Even without institutional changes, there are practices researchers themselves can adopt to build confidence in coding. Scientists could strike up coding groups—for instance, in the form of online, open-source coding projects—to learn from peers, Mineault says. Trisovic recommends that researchers create departmental workshops where scientists walk colleagues through their own code. Within research groups, scientists could also make it a habit to review each other’s code, Trisovic adds; in her study, the code files that had undergone some form of review by external scientists were more likely to run without error.

Some scientists have also compiled practical advice for researchers on writing reproducible code and preparing it for publication. Mineault recently wrote The Good Research Code Handbook, which includes some practices he learned while working at tech companies Google and Facebook, such as regularly testing code to ensure it works. Mineault recommends setting aside a day after each research project to clean up the code, including writing documentation for how to run it, naming associated files in a sensible way—in other words, not along the lines of “analysis_final_final_really_final_this_time_revisions.m,” he cautions. To truly appreciate how to write reproducible code, Mineault suggests that researchers try rerunning their code a few months after they complete the project. “You are your own worst enemy,” he says. “How many times does it happen in my life that I’ve looked at code that I wrote six months ago, and I was like, ‘I have no idea what I’m doing here. Why did I do this?’”

There are also software tools that can make writing reproducible code easier by tracking and managing changes to code so that researchers aren’t perpetually overwriting past file versions, for example. The online repository-hosting platform GitHub and the data archive Zenodo have introduced ways of citing code files, for instance with a doi, which Science and some other journals require from authors. Making research code citable places a cultural emphasis on its importance in science, Trisovic adds. “If we recognize research software as a first-class research product—something that is citable [and] valuable—then the whole atmosphere around that will change,” she says.

Seiler reminds researchers, though, that even if code isn’t perfect, they shouldn’t be afraid to share it. “Most of these people put a lot of time and thought into these codes, and even if it’s not well-documented or clean, it’s still probably right.” Smith agrees, adding that he’s always grateful when researchers share their code. “If you’ve got a paper and you’re really interested in it, to have that [code], to be able to take that extra step and say, ‘Oh, that’s how they did that,’” it’s really helpful, he says. “It’s so much fun and so rewarding to see the nuts-and-bolts side of things that we don’t normally get to.”

TIPS FOR GOOD HYGIENE

The Scientist assembled advice from people working with code on how to write, manage, and share files as smoothly as possible.

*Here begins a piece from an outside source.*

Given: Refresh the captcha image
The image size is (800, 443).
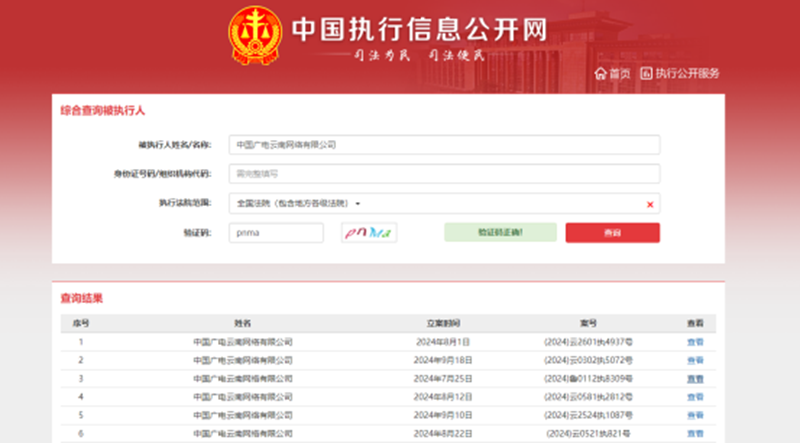Looking at the screenshot, I should (x=368, y=233).
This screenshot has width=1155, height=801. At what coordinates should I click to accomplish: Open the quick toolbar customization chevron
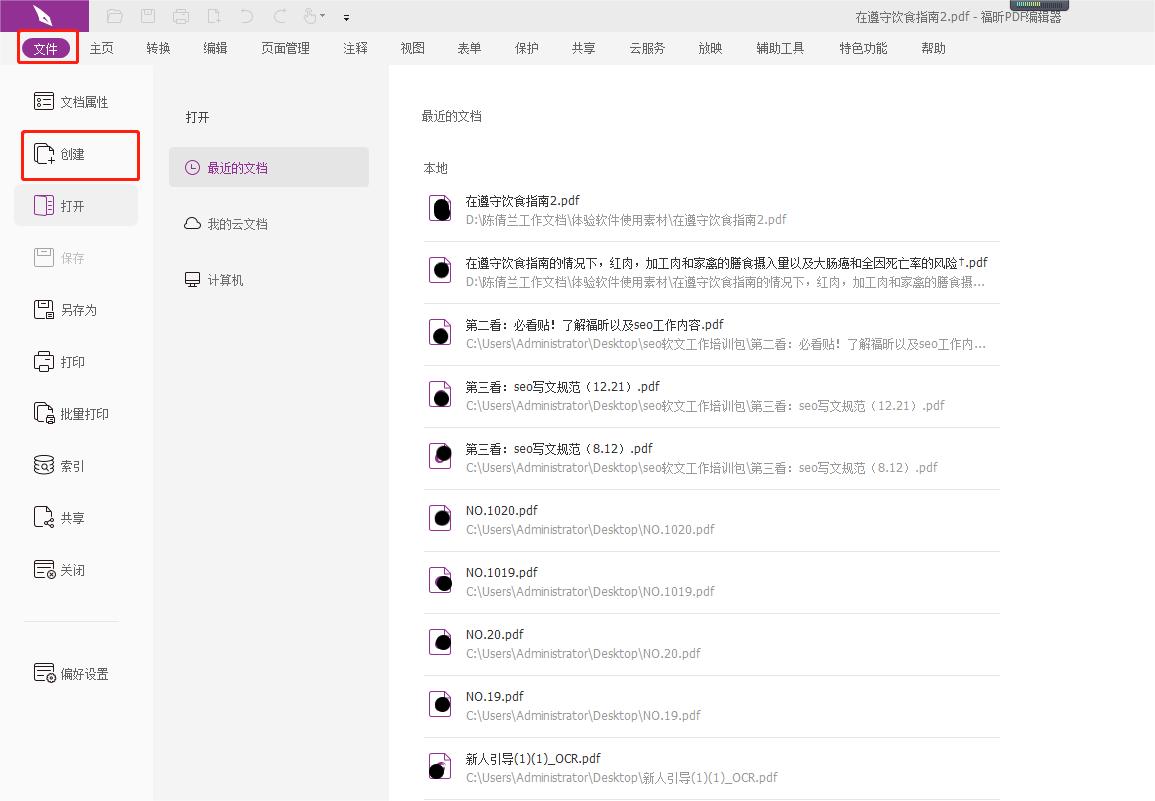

Manage versions: Avoid overwriting past file versions; instead, use tools to track changes to code scripts so previous iterations can be accessed if needed.

Document dependencies: Keep track of which software packages (and which specific versions) were used in compiling a script; this helps ensure that code can still be used if packages are updated and are no longer mutually compatible.

Test it: Run code regularly to ensure it works. This can be done manually, or automated through specialized software packages.

Clean up: Delete unnecessary or duplicated bits of code, name variables in intuitive ways (not just as letters), and ensure that the overall structure—including indentation—is readable.

Annotate: Help yourself and others understand the code months later by adding comments to the script to explain what chunks are doing and why.

Provide basic instructions: Compile a “README” file to accompany the code detailing how to run it, what it’s used for, and how to install any relevant software.

Seek peer review: Before uploading the code into a repository, have someone else review it to ensure that it’s readable, and look for glaring errors or points that could cause confusion.